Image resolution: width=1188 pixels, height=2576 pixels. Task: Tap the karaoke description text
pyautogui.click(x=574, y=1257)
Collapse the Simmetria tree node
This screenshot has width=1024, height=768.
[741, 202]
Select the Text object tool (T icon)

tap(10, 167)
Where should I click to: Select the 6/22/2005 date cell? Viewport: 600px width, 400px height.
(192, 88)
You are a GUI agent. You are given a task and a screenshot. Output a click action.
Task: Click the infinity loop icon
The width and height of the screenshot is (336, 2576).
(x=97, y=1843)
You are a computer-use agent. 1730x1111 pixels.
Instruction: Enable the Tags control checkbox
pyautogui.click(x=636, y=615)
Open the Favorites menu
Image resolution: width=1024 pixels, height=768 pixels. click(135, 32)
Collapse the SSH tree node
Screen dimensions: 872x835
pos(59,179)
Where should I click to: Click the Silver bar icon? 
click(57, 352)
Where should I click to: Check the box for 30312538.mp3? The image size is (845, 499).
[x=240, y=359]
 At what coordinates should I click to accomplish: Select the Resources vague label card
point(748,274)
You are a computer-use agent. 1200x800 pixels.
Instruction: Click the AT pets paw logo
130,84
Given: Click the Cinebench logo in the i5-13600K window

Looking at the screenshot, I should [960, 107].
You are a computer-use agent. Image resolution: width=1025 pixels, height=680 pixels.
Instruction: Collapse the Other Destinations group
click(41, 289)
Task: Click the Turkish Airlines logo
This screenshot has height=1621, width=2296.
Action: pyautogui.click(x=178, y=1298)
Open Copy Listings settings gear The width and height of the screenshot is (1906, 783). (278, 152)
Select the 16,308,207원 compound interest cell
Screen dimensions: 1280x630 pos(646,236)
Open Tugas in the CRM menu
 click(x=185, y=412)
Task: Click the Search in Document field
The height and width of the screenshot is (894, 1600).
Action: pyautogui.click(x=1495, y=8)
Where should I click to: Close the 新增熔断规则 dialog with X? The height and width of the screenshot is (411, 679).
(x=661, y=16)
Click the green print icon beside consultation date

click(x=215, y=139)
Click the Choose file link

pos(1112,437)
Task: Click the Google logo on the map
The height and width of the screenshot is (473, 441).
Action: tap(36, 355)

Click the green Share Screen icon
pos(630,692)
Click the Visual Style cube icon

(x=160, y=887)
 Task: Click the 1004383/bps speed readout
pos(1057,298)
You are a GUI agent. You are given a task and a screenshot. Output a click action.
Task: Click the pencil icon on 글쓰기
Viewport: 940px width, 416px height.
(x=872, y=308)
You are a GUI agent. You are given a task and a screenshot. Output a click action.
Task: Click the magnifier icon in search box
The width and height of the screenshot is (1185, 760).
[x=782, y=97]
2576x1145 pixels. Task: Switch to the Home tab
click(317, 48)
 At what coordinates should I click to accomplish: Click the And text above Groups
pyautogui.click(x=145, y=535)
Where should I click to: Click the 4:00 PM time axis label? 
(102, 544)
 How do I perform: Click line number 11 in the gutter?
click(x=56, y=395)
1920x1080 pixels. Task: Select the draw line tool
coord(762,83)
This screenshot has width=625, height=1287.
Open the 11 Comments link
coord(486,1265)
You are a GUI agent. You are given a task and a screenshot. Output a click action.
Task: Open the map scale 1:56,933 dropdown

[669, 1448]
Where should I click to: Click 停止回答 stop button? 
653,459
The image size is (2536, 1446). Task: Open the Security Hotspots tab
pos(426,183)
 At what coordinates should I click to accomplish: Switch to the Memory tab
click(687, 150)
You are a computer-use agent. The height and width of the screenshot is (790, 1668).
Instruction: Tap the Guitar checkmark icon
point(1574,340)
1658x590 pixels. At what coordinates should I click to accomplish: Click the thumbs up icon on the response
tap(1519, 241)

# # # # # # #

- **CHALLENGE**:
Can you copy all of the items above verbatim?

- **EXERCISE RESULT**:
Image resolution: width=1188 pixels, height=2576 pixels. Task: Tap the karaoke description text
pyautogui.click(x=574, y=1257)
Collapse the Simmetria tree node
This screenshot has width=1024, height=768.
[741, 202]
Select the Text object tool (T icon)

tap(10, 167)
Where should I click to: Select the 6/22/2005 date cell? Viewport: 600px width, 400px height.
(192, 88)
You are a GUI agent. You are given a task and a screenshot. Output a click action.
Task: Click the infinity loop icon
The width and height of the screenshot is (336, 2576).
(x=97, y=1843)
You are a computer-use agent. 1730x1111 pixels.
Instruction: Enable the Tags control checkbox
pyautogui.click(x=636, y=615)
Open the Favorites menu
Image resolution: width=1024 pixels, height=768 pixels. click(135, 32)
Collapse the SSH tree node
Screen dimensions: 872x835
pos(59,179)
Where should I click to: Click the Silver bar icon? 
click(57, 352)
Where should I click to: Check the box for 30312538.mp3? The image size is (845, 499).
[x=240, y=359]
 At what coordinates should I click to accomplish: Select the Resources vague label card
point(748,274)
You are a computer-use agent. 1200x800 pixels.
Instruction: Click the AT pets paw logo
130,84
Given: Click the Cinebench logo in the i5-13600K window

Looking at the screenshot, I should [960, 107].
You are a computer-use agent. Image resolution: width=1025 pixels, height=680 pixels.
Instruction: Collapse the Other Destinations group
click(41, 289)
Task: Click the Turkish Airlines logo
This screenshot has height=1621, width=2296.
Action: pyautogui.click(x=178, y=1298)
Open Copy Listings settings gear The width and height of the screenshot is (1906, 783). (278, 152)
Select the 16,308,207원 compound interest cell
Screen dimensions: 1280x630 pos(646,236)
Open Tugas in the CRM menu
 click(x=185, y=412)
Task: Click the Search in Document field
The height and width of the screenshot is (894, 1600).
Action: pyautogui.click(x=1495, y=8)
Where should I click to: Close the 新增熔断规则 dialog with X? The height and width of the screenshot is (411, 679).
(x=661, y=16)
Click the green print icon beside consultation date

click(x=215, y=139)
Click the Choose file link

pos(1112,437)
Task: Click the Google logo on the map
The height and width of the screenshot is (473, 441).
Action: tap(36, 355)

Click the green Share Screen icon
pos(630,692)
Click the Visual Style cube icon

(x=160, y=887)
 Task: Click the 1004383/bps speed readout
pos(1057,298)
You are a GUI agent. You are given a task and a screenshot. Output a click action.
Task: Click the pencil icon on 글쓰기
Viewport: 940px width, 416px height.
(x=872, y=308)
You are a GUI agent. You are given a task and a screenshot. Output a click action.
Task: Click the magnifier icon in search box
The width and height of the screenshot is (1185, 760).
[x=782, y=97]
2576x1145 pixels. Task: Switch to the Home tab
click(317, 48)
 At what coordinates should I click to accomplish: Click the And text above Groups
pyautogui.click(x=145, y=535)
Where should I click to: Click the 4:00 PM time axis label? 
(102, 544)
 How do I perform: Click line number 11 in the gutter?
click(x=56, y=395)
1920x1080 pixels. Task: Select the draw line tool
coord(762,83)
This screenshot has width=625, height=1287.
Open the 11 Comments link
coord(486,1265)
You are a GUI agent. You are given a task and a screenshot. Output a click action.
Task: Open the map scale 1:56,933 dropdown

[669, 1448]
Where should I click to: Click 停止回答 stop button? 
653,459
The image size is (2536, 1446). Task: Open the Security Hotspots tab
pos(426,183)
 At what coordinates should I click to accomplish: Switch to the Memory tab
click(687, 150)
You are a computer-use agent. The height and width of the screenshot is (790, 1668).
Instruction: Tap the Guitar checkmark icon
point(1574,340)
1658x590 pixels. At what coordinates should I click to accomplish: Click the thumbs up icon on the response
tap(1519, 241)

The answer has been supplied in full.